Русский Моцартеум - Геннадий Александрович Смолин
Шрифт:
Интервал:
Закладка:
Известно, что Ниссен по настоянию Констанции (или она сама) порядочно потрудился, вытравливая имя Зюсмайра из писем Моцарта или уничтожая письма целиком, – связанные с Зюсмайром и масонами. Как заметил английский кинорежиссер Карр, «Впоследствии упоминания о Зюсмайре в письмах Моцарта были выведены начисто, возможно, что и самой Констанцией». Для этого, видимо, была основательная причина! Констанция и Зюсмайр были социопатами и фантазерами одновременно. Они чувствовали взаимное притяжение и подсознательное отталкивание друг от друга. Если Моцарт для Констанции был только чокнутым на музыке, то Зюсмайр сразу же понял колоссальный творческий потенциал своего наставника, которым тот явно не знал, как распорядиться. И Зюсмайр разрабатывал его для своих целей. После сближения Констанции и Зюсмайра, обладавшего незаурядными артистическими данными, последний наверняка сообщил ей о намерениях Сальери, так или иначе связанных с его собственным взлётом. Историк Шиклинг убедительно показал, что она надеялась выйти замуж за Зюсмайра. Почему? Только потому, что эта неспособная на настоящее чувство женщина увидела для себя выгоду – она была убеждена в успехе своего партнера на профессиональном поприще. Что Зюсмайр мог подавать такие надежды, следовало хотя бы из такого факта: «После дальнейшей практики у Сальери Зюсмайр с 1792 года стал весьма известным оперным композитором в Вене и Праге».

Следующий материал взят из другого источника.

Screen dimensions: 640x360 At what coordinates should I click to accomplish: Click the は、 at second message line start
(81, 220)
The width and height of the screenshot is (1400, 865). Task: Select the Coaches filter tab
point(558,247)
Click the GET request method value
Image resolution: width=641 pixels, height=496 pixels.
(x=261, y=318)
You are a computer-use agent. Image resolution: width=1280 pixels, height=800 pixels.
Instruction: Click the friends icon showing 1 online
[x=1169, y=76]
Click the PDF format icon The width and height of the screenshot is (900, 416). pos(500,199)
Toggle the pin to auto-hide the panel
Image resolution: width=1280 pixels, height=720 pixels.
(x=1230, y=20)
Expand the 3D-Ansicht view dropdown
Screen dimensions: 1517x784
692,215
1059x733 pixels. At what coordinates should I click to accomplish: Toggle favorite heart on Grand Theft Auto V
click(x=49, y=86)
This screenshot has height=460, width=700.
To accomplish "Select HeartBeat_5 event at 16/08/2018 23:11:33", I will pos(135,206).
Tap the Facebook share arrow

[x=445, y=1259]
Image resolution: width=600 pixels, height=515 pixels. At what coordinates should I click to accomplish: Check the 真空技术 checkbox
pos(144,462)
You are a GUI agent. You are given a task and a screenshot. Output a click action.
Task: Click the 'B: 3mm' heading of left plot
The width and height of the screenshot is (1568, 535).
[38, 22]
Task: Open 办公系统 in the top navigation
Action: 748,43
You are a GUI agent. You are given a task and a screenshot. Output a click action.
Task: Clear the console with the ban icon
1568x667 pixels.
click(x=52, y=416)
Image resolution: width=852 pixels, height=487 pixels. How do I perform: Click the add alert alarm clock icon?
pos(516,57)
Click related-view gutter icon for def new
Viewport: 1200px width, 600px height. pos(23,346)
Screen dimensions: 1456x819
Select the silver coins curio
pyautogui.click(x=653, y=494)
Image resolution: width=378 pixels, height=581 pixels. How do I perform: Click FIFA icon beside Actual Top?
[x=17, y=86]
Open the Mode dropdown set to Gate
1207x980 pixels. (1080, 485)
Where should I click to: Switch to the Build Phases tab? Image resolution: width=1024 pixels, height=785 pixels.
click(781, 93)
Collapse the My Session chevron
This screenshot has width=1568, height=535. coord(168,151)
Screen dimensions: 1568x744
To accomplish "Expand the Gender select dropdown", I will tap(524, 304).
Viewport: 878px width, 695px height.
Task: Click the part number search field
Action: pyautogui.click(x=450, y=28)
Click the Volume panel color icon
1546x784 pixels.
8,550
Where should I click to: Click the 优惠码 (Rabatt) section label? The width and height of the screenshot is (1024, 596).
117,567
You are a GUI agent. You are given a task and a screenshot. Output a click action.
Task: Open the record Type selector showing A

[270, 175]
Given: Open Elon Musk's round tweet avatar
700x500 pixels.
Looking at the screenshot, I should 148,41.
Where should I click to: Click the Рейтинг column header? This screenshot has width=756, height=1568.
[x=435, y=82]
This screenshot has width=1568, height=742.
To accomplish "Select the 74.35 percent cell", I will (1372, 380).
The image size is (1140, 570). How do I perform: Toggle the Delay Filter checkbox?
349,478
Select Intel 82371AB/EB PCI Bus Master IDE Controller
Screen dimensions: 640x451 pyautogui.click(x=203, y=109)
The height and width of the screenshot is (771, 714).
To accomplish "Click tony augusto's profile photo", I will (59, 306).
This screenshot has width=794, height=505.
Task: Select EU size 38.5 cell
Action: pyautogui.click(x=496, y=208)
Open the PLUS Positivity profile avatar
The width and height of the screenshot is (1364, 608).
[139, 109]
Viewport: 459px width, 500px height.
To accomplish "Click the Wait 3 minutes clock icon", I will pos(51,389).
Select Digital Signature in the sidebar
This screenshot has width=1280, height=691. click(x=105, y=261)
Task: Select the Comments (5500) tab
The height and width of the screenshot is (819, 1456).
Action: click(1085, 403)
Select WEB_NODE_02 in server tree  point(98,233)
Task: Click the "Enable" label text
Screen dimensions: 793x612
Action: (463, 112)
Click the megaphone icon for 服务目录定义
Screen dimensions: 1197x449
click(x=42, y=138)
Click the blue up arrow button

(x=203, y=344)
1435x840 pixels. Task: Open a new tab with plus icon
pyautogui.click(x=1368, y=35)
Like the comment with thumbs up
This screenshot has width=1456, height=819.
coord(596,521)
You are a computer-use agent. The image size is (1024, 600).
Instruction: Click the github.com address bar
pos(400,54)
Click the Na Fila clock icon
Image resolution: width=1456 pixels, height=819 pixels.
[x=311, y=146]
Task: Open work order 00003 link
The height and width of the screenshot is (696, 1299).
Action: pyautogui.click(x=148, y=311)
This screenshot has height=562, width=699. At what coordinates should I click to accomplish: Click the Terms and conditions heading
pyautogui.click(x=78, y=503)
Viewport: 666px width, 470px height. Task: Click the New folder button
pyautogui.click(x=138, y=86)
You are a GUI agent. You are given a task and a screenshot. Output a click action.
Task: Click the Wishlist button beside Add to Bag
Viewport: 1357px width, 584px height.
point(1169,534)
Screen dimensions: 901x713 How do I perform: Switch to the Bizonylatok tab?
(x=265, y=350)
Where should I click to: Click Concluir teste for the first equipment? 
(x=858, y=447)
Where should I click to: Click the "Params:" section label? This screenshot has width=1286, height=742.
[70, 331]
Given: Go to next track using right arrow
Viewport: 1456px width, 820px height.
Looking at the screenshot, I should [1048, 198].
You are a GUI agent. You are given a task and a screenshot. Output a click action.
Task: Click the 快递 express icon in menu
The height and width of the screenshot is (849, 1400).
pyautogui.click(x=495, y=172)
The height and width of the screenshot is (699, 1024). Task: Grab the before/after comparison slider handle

Какую роль в этом заговоре играл граф Вальзегг цу Штуппах, сегодня сказать трудно, однако можно считать доказанным, что музыку у Сальери он заказывал и поддерживал тесные контакты с придворным капельмейстером. Графу, имевшему склонность, как говорили, к жутким и извращённым забавам, явно подходила ключевая роль в отравлении Моцарта, и она, возможно, не исчерпывалась только заказом Реквиема.
Планировали ли вместе Зюсмайр и Констанция, родившая ему ребенка 26 июля 1791 года (Франц Ксавер Вольфганг), гибель Моцарта – это вопрос, поскольку Констанца еще в июле, видимо, ничего не подозревала и сама указывала в это время на возможность отравления. Однако буквально через несколько недель она, должно быть, узнала о покушении, поскольку именно к этому времени относились её инсценировки, отвлекающие маневры, и она еще более сблизилась с Зюсмайром. В это время им пришла мысль узаконить свои отношения.
Вопрос, подталкивал ли Сальери Зюсмайра к покушению на убийство непосредственно или только туманными намеками, пока можно отложить хотя бы потому, что такой Зюсмайр пришёлся как нельзя кстати. Уже доктор медицины Дитер Кернер задавался вопросом, возможно ли столь скрупулезную операцию (интоксикацию) произвести в одиночку, ведь введение и дозирование препаратов ртути дело чрезвычайно тонкое. Стоял и второй вопрос – с источником получения этих препаратов. На это пока можно ответить так: Зюсмайр в любое время имел доступ не только к Сальери, но и к Моцарту, Констанция не могла не оставаться под подозрением, а граф Вальзегг цу Штуппах имел непосредственный доступ к этому яду.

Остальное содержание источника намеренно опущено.